What you have to do:
Give the records again, word for word.

BEGIN

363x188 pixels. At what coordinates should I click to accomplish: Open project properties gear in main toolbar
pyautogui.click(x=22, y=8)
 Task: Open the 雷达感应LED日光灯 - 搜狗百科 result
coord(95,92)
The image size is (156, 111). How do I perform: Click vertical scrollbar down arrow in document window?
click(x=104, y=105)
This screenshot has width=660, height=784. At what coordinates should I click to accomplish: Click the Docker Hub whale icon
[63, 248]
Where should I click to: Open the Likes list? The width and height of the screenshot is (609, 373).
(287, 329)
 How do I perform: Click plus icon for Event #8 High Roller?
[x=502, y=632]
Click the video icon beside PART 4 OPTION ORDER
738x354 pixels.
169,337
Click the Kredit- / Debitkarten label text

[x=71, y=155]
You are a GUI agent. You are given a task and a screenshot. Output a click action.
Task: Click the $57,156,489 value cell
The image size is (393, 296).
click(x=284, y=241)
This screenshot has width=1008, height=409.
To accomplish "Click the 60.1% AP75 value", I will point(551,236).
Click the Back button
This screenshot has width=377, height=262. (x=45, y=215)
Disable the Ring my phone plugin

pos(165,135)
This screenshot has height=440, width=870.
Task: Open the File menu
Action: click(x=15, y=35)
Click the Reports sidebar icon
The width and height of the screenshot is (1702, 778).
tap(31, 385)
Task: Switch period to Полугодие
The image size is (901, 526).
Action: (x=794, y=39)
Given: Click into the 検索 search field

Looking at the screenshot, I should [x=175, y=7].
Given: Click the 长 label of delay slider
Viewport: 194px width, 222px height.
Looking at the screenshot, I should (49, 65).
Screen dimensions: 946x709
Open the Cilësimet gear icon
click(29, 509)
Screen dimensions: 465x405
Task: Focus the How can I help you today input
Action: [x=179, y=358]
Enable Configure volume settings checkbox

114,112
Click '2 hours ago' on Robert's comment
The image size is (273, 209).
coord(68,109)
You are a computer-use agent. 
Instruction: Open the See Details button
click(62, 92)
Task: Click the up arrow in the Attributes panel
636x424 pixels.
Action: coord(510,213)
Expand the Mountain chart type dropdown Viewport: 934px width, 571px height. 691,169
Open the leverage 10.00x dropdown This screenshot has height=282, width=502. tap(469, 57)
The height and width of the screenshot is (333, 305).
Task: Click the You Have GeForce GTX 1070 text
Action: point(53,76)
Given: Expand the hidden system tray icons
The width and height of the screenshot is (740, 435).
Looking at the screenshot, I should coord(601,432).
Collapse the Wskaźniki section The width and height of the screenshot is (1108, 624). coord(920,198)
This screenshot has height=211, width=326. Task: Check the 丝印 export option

END

Exercise solution:
363x188 pixels. At what coordinates should I click to accomplish: Open project properties gear in main toolbar
pyautogui.click(x=22, y=8)
 Task: Open the 雷达感应LED日光灯 - 搜狗百科 result
coord(95,92)
The image size is (156, 111). How do I perform: Click vertical scrollbar down arrow in document window?
click(x=104, y=105)
This screenshot has width=660, height=784. At what coordinates should I click to accomplish: Click the Docker Hub whale icon
[63, 248]
Where should I click to: Open the Likes list? The width and height of the screenshot is (609, 373).
(287, 329)
 How do I perform: Click plus icon for Event #8 High Roller?
[x=502, y=632]
Click the video icon beside PART 4 OPTION ORDER
738x354 pixels.
169,337
Click the Kredit- / Debitkarten label text

[x=71, y=155]
You are a GUI agent. You are given a task and a screenshot. Output a click action.
Task: Click the $57,156,489 value cell
The image size is (393, 296).
click(x=284, y=241)
This screenshot has width=1008, height=409.
To accomplish "Click the 60.1% AP75 value", I will point(551,236).
Click the Back button
This screenshot has width=377, height=262. (x=45, y=215)
Disable the Ring my phone plugin

pos(165,135)
This screenshot has height=440, width=870.
Task: Open the File menu
Action: click(x=15, y=35)
Click the Reports sidebar icon
The width and height of the screenshot is (1702, 778).
tap(31, 385)
Task: Switch period to Полугодие
The image size is (901, 526).
Action: (x=794, y=39)
Given: Click into the 検索 search field

Looking at the screenshot, I should [x=175, y=7].
Given: Click the 长 label of delay slider
Viewport: 194px width, 222px height.
Looking at the screenshot, I should (49, 65).
Screen dimensions: 946x709
Open the Cilësimet gear icon
click(29, 509)
Screen dimensions: 465x405
Task: Focus the How can I help you today input
Action: [x=179, y=358]
Enable Configure volume settings checkbox

114,112
Click '2 hours ago' on Robert's comment
The image size is (273, 209).
coord(68,109)
You are a computer-use agent. 
Instruction: Open the See Details button
click(62, 92)
Task: Click the up arrow in the Attributes panel
636x424 pixels.
Action: coord(510,213)
Expand the Mountain chart type dropdown Viewport: 934px width, 571px height. 691,169
Open the leverage 10.00x dropdown This screenshot has height=282, width=502. tap(469, 57)
The height and width of the screenshot is (333, 305).
Task: Click the You Have GeForce GTX 1070 text
Action: point(53,76)
Given: Expand the hidden system tray icons
The width and height of the screenshot is (740, 435).
Looking at the screenshot, I should coord(601,432).
Collapse the Wskaźniki section The width and height of the screenshot is (1108, 624). coord(920,198)
This screenshot has height=211, width=326. Task: Check the 丝印 export option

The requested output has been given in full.